9.5.06

prr d l grr

5 comentarios:

dabid dijo...

JAMAS JAMARAS JAMON... La nueva pelicula de Pamp, James Pamp, en la que el agente 007´47 se tendra que enfrentar al malvado Napoloni, que pretende conquistar el mundo con su arma indefinitiva "el tobogan de la guerra", y con la colaboracion de CACHOPERRO, el perro de la guerra, que tiene muu mala leche semidesnatada.
La única arma de la que dispone el amigo James es una cuchulla de afeitar que le ha proporcionado OPQRS (que cada dia esta mas racano) y un telefono movil viejo (de esos grandotes) para llamar a la agente 11811, pues corren rumores de que 007´47 es una nenaza que se queda sin dientes a la minima hostia...
...Esperemos que el amigo James salve una vez mas el mundo, y acabe con los rumores difamatorios sin tener que demandar a nadie.
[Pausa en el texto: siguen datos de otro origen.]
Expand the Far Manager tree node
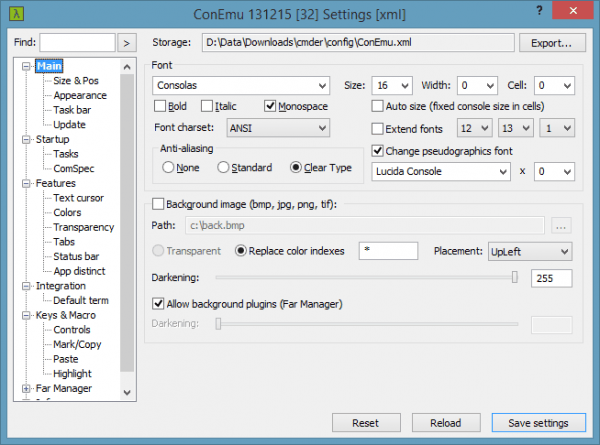This screenshot has height=445, width=600. point(25,388)
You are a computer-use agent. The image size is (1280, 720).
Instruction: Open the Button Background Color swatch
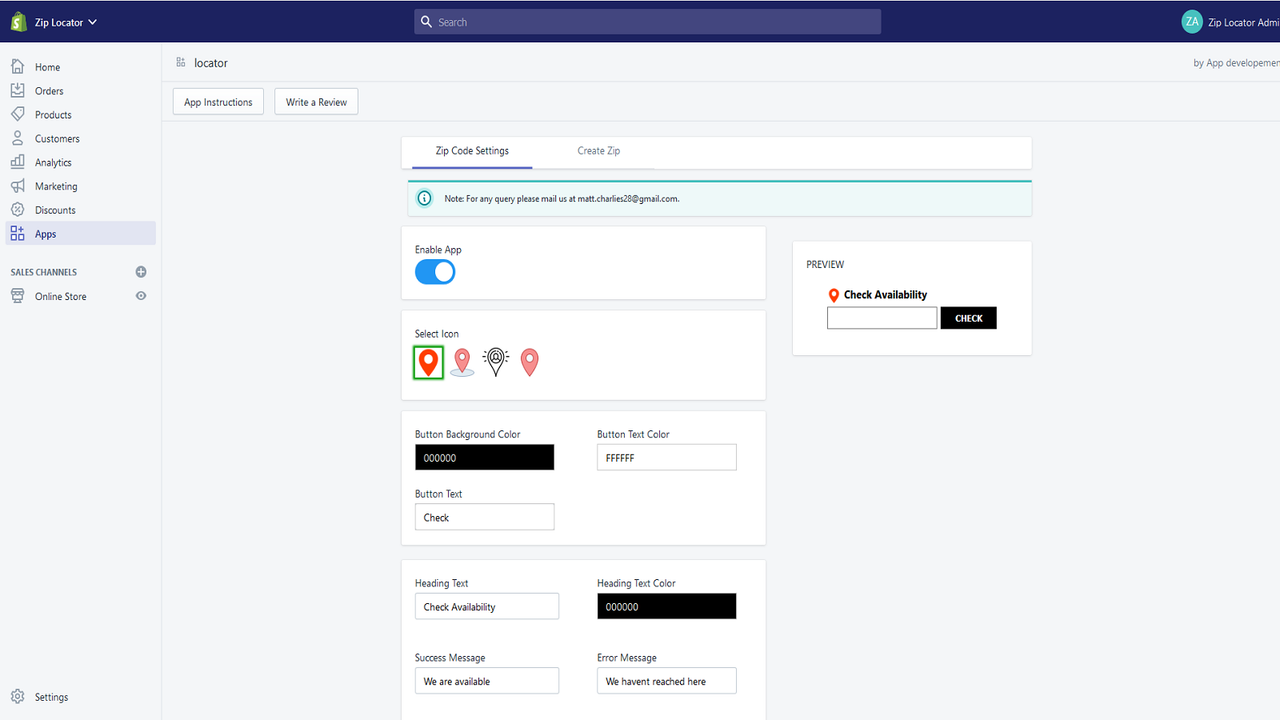pyautogui.click(x=484, y=457)
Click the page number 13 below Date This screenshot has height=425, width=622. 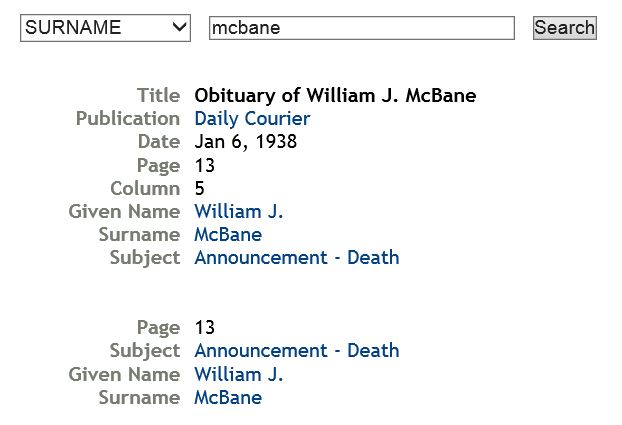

Y, sobre todo, esperemos que nuestra agente secreta preferida lleve uno de esos modelitos ajustados que tanto nos gustan...

etringita dijo...

Wow Alex, ¡es genial! Me encanta el juego parte-todo que las logrado. Muy muy bueno.
Ciertamente este mundo va cuesta abajo, y sin frenos.
Besitos.

On dijo...

Mmm... ¿Napoleón hace rodar al mundo trampolín abajo contra un cuchilla de afeitar?

Qué horror...

Alex dijo...

Tranquilos!
El mundo esta a salvo XD

nati dijo...

Si pudiera leerle el pensamiento al caballo del Guernika, si pudiera cambiar sus patas cuadradas por una bola a modo de globo terráqueo con la que deslizarse sigilosamente… Estoy segura de que por las noches saldría a hurtadillas del Centro Reina Sofía para dejarse caer por el tobogán más grande del mundo, que por lo visto está en Suiza.
Si fuera tobogán suizo de cola raquítica, sin duda me llevaría las manos a la cabeza. Una cosa es tener que soportar que los culos de los turistas se deslicen por tu suave pendiente durante el día. Otra bien distinta que por el mismo sueldo mísero, los personajes cubicoides del Guernika te priven del descanso reparador que te ofrecen las noches gélidas de tu país. Tomaría en consideración cortarme las venas con una cuchilla para demostrarle al mundo que con un tobogán no se juega, por poca vena y nula sangre que tenga… ¡Vamos, hombre!!!